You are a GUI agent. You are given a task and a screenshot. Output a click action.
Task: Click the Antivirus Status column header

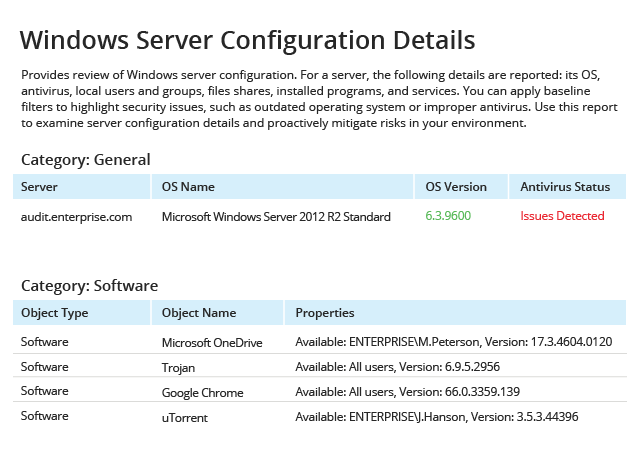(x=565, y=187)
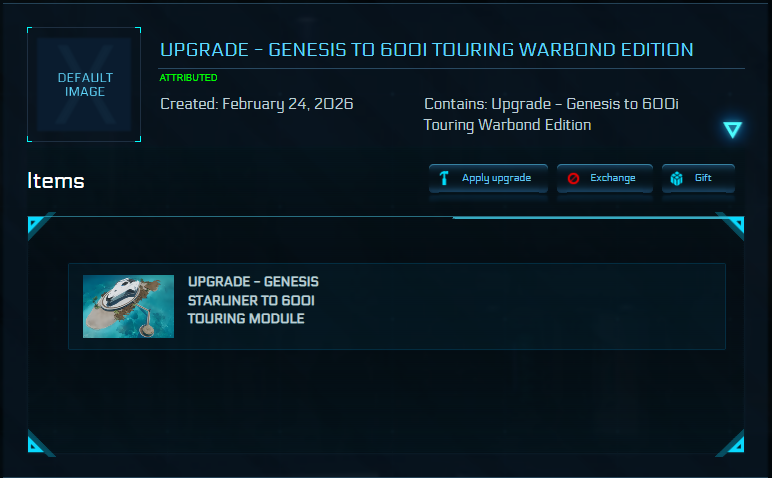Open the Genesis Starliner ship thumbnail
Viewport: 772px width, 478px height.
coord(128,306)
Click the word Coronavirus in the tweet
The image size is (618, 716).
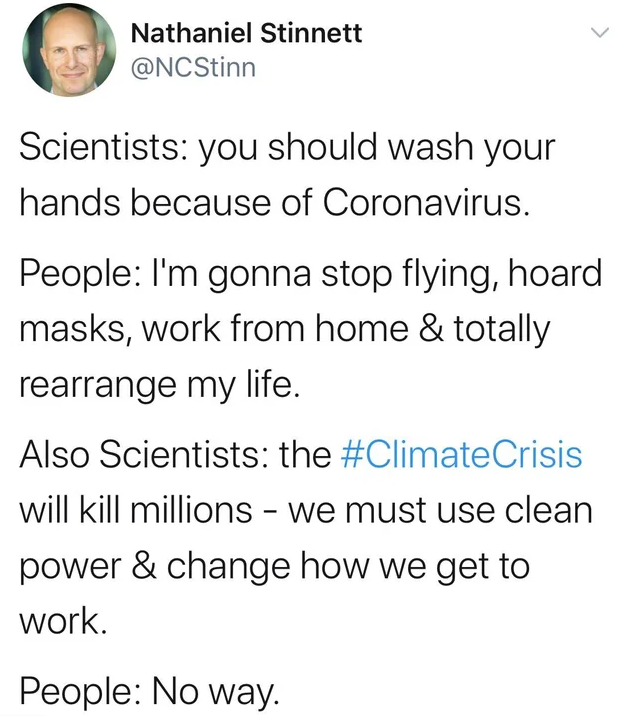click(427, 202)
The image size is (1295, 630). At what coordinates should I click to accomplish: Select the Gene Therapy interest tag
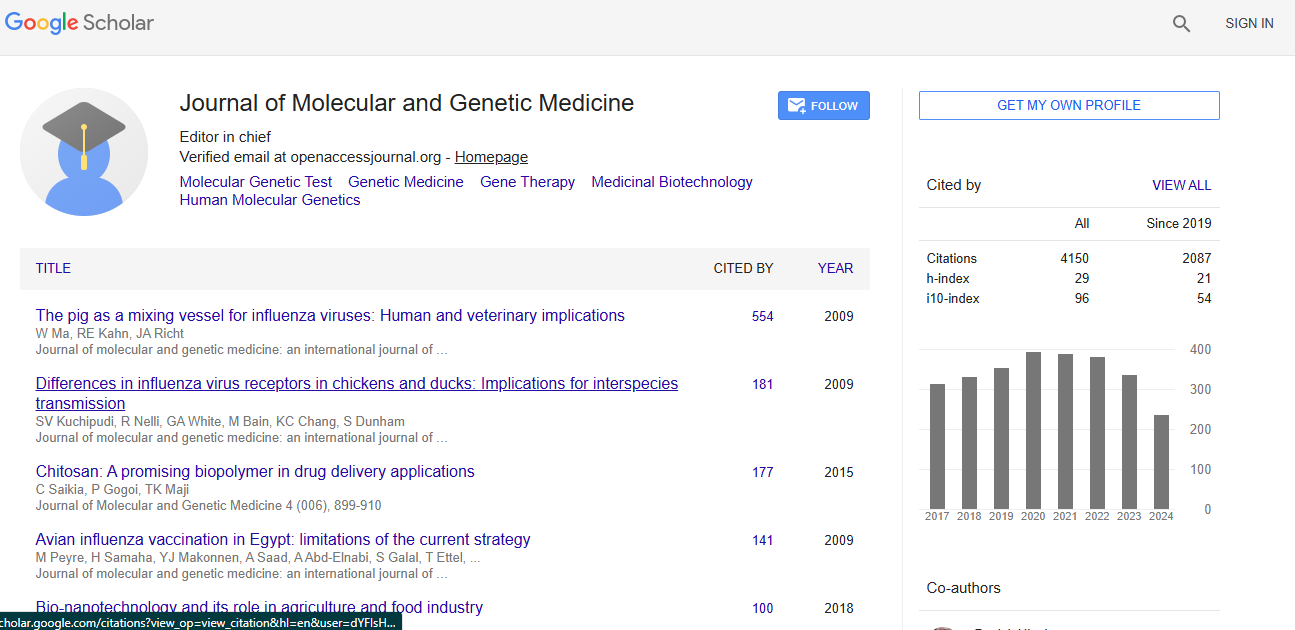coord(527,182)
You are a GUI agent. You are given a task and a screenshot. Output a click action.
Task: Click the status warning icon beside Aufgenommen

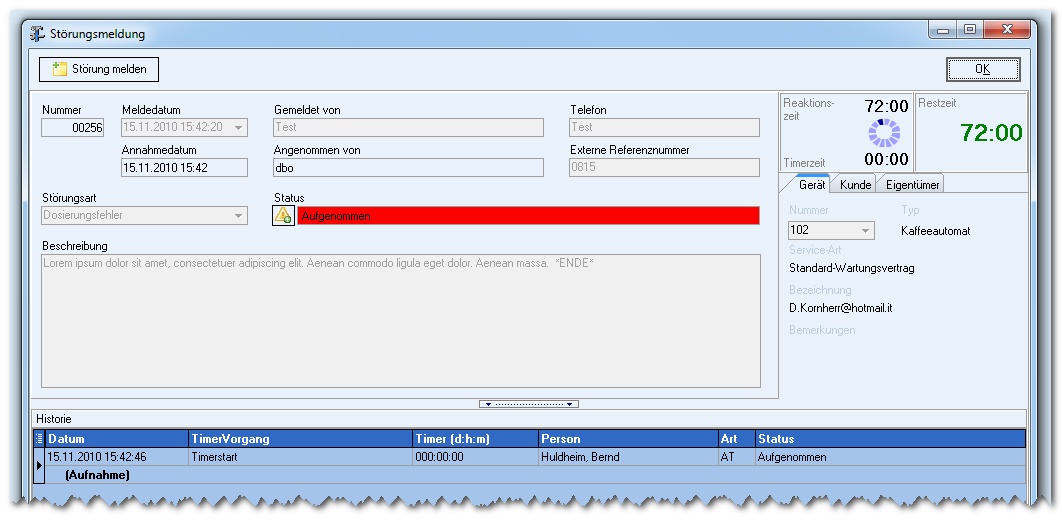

■ ■ ■ ■ ■

Required action >> Transcribe exactly the lines from the one holding "Task: Click the Antivirus" through the final line of the material above, both ends included; any pictures should be dropped.

Solution to this exercise >>
Task: Click the Antivirus Status column header

(x=565, y=187)
Open the Genesis Starliner ship thumbnail
Viewport: 772px width, 478px height.
coord(128,306)
Click the word Coronavirus in the tweet
The image size is (618, 716).
click(427, 202)
The image size is (1295, 630). At what coordinates should I click to accomplish: Select the Gene Therapy interest tag
coord(527,182)
You are a GUI agent. You are given a task and a screenshot. Output a click action.
Task: Click the status warning icon beside Aufgenommen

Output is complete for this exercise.